I don't want to distract from your discussion, but I wanted at least to mention this. I won't take it any further if you're not interested.

I think one of the places where philosophy runs up on shoals of science is on the subject of consciousness/self. They tend to get mixed up. This is from "The Feeling of What Happens" by Antonio Damasio.

Antonio Damasio - The Feeling of What Happens:Incidentally, [core and extended consciousness] correspond to two kinds of self. The sense of self which emerges in core consciousness is the core self, a transient entity, ceaselessly re-created for each and every object with which the brain interacts. Our traditional notion of self, however, is linked to the idea of identity and corresponds to a non-transient collection of unique facts and ways of being which characterize a person. My term for that entity is the autobiographical self. The autobiographical self depends on systematized memories of situations in which core consciousness was involved in the knowing of the most invariant char- acteristics of an organism's life-who you were born to, where, when, your likes and dislikes, the way you usually react to a problem or a conflict, your name, and so on. I use the term autobiographical memory to denote the organized record of the main aspects of an organism's biography. The two kinds of self are related.

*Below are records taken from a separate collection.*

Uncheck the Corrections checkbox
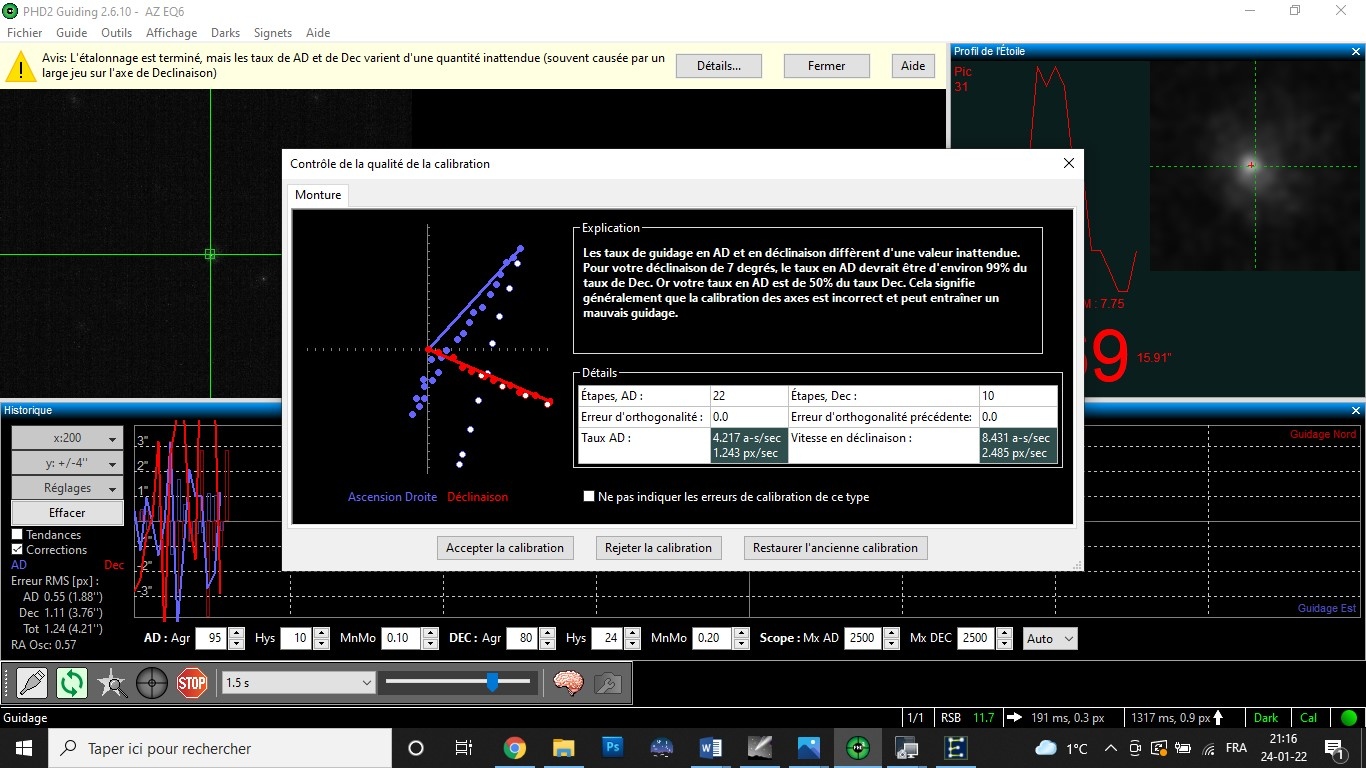Viewport: 1366px width, 768px height. click(17, 550)
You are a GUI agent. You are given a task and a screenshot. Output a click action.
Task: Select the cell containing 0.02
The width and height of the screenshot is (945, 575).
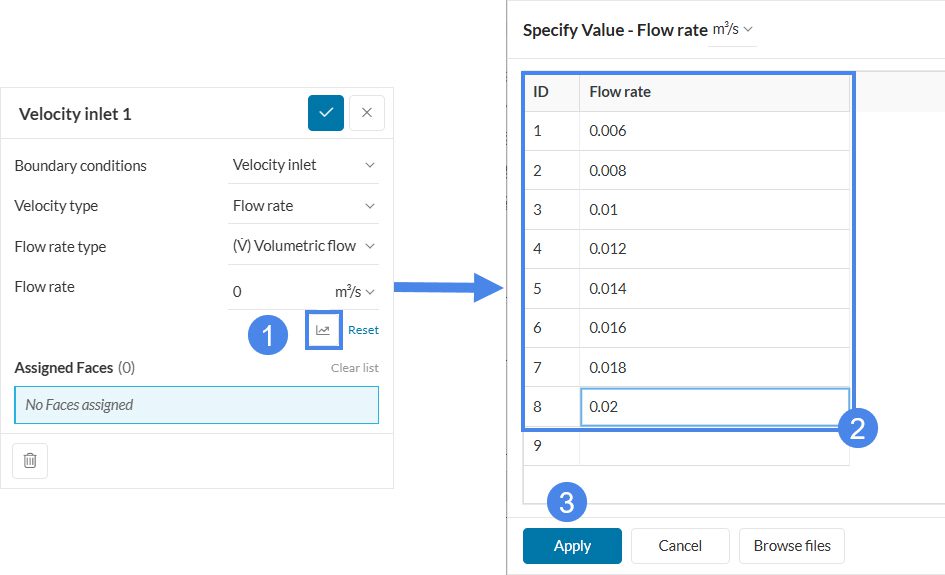click(x=714, y=407)
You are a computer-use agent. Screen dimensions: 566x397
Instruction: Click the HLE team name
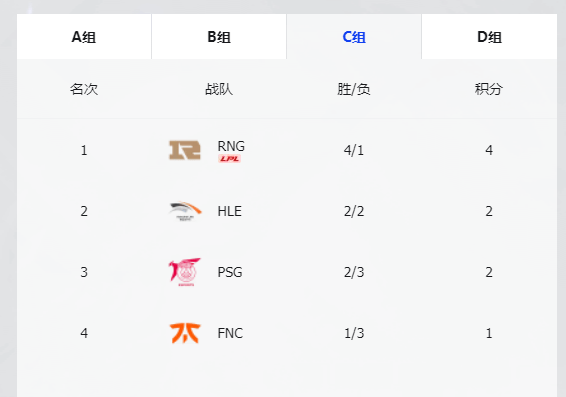(230, 211)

So, how, if at all, does this type of description fit into this discussion?
frank November 09, 2024 at 18:17 #946235
Quoting T Clark
So, how, if at all, does this type of description fit into this discussion?

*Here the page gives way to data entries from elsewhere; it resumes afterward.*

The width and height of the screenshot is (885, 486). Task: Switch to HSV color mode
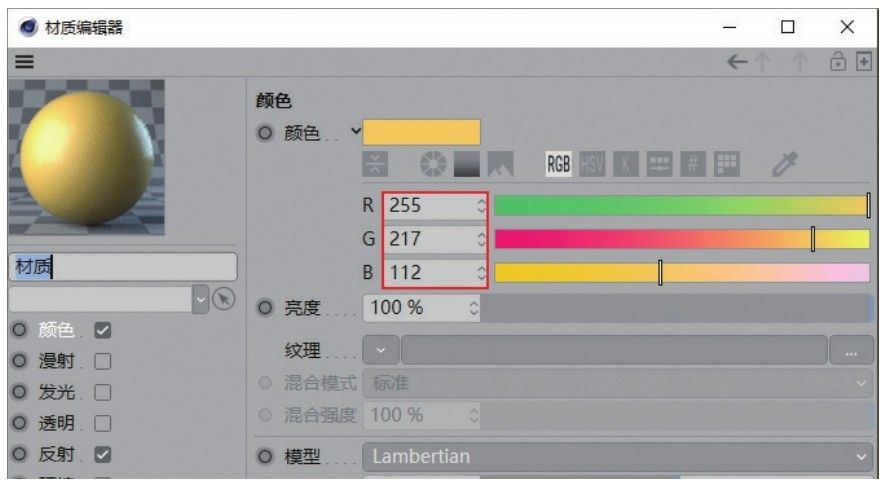point(592,164)
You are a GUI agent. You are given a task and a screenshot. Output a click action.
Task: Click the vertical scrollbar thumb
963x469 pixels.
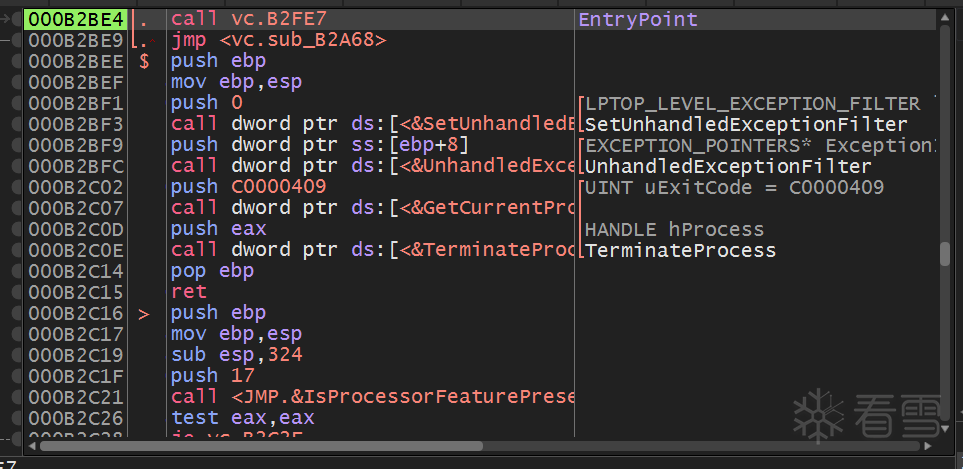[945, 254]
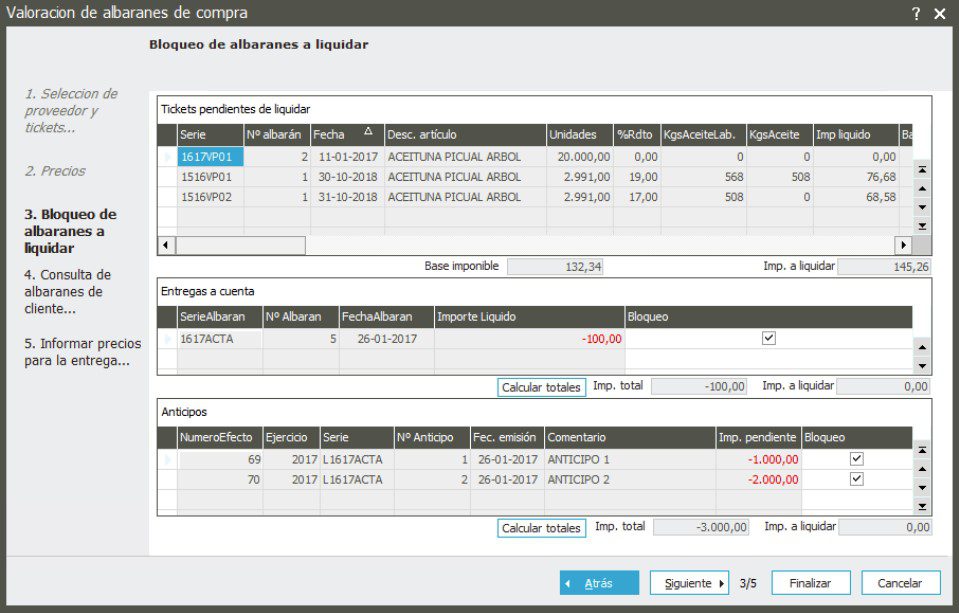
Task: Select the 1617VP01 serie cell
Action: point(210,157)
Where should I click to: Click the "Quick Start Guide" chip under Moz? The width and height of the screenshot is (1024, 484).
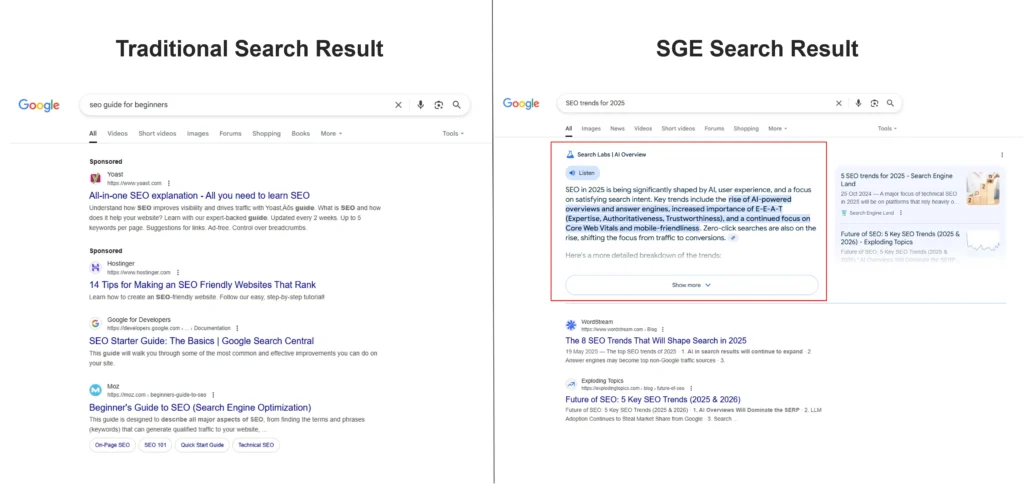coord(203,445)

It makes the diagram bigger. Damasio sees identity as an ever changing aggregate. For instance, if you're staring at a woman and you ask yourself who you are, the answer might include the idea of being male, because that's what you are relative to her (or the opposite if you're female).

But if you're staring at a butterfly, your identity might change to include mammal. A rock: you're alive, and so on.

This ever-shifting collage is identity, and it's somehow made available to the "main distribution board" called the core self.

I think Damasio would be across or orthogonal to Davidson, Chalmers, and Wittgenstein. I dont know if he would sit with the behaviorists or not.

By the way, if anyone knows of a book that has this kind of diagram in it, let me know. I'd like to see it.
T Clark November 09, 2024 at 18:32 #946245
Quoting frank
I think Damasio would be across or orthogonal to Davidson, Chalmers, and Wittgenstein.


Do you think Damasio's description is consistent, or possibly consistent, with each of the three views you described in the OP?
frank November 09, 2024 at 19:53 #946261
Quoting T Clark
Do you think Damasio's description is consistent, or possibly consistent, with each of the three views you described in the OP?


It's sort of a third viewpoint. It's not mysterian or Cartesian. I guess my theory is that Cartesianism is lurking in the shadows unless he's a behaviorist, which he might be. I'll have to investigate further.
T Clark November 09, 2024 at 20:31 #946265
Quoting frank
unless he's a behaviorist


I don't think there's any way Damasio could be described as a behaviorist. He's about as anti-behaviorist as I can imagine. He explicates what is going on inside the black box of behaviorism.
frank November 10, 2024 at 11:42 #946364
Quoting T Clark
I don't think there's any way Damasio could be described as a behaviorist.


You may be right. Would you say he's reductionist wrt consciousness?
T Clark November 10, 2024 at 17:04 #946422
Quoting frank
You may be right. Would you say he's reductionist wrt consciousness?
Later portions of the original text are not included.